=== TASK INSTRUCTIONS ===
Could you pull every line of text out of the material below, word for word, and leave the pictures out?

======== EXTRACTED DATA ========

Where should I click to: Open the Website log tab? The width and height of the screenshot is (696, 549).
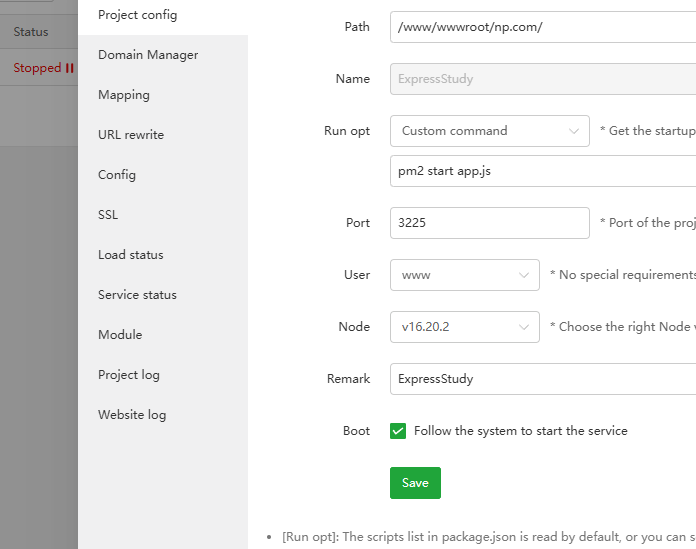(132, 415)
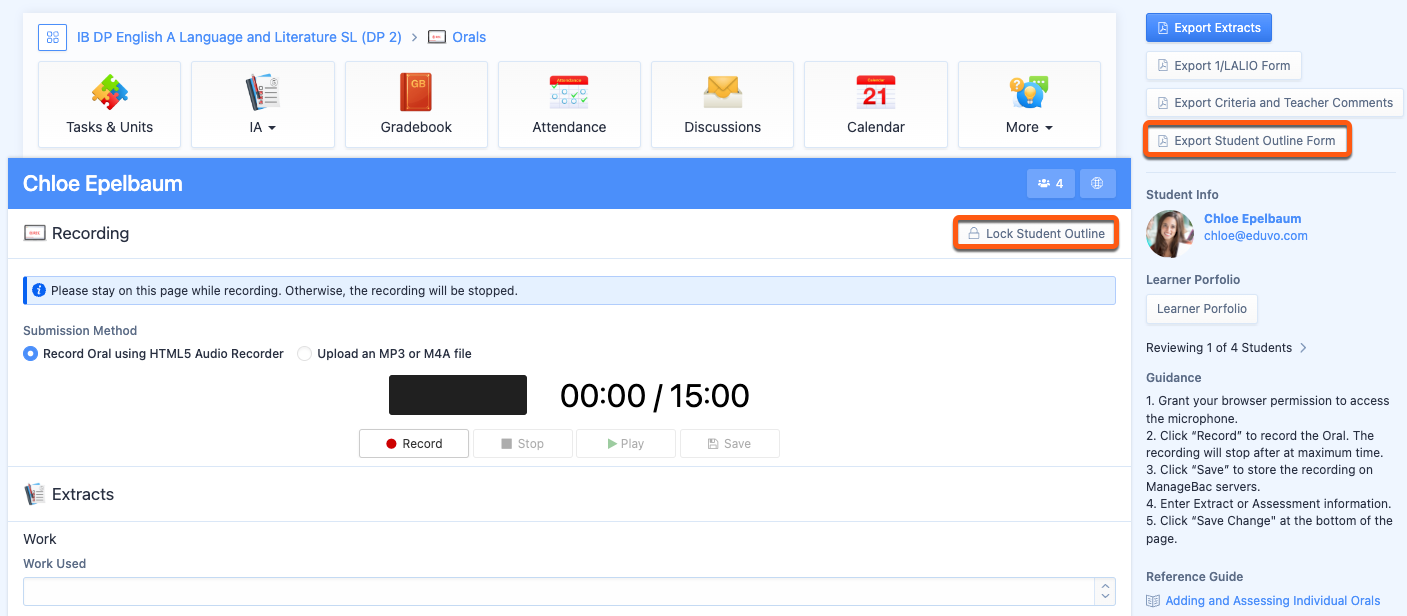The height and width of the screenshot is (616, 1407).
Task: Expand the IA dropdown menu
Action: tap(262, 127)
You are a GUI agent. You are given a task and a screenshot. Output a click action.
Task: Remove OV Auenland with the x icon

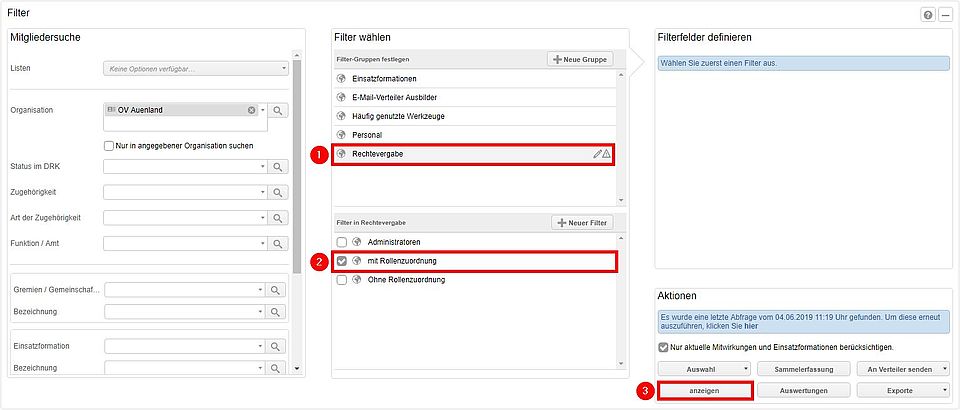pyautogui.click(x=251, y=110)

========

=== RESPONSE TO THIS TASK ===
Where should I click to: Open the Website log tab? The width and height of the screenshot is (696, 549).
(132, 415)
The height and width of the screenshot is (616, 1407).
Task: Expand the IA dropdown menu
Action: tap(262, 127)
You are a GUI agent. You are given a task and a screenshot. Output a click action.
Task: Remove OV Auenland with the x icon

pyautogui.click(x=251, y=110)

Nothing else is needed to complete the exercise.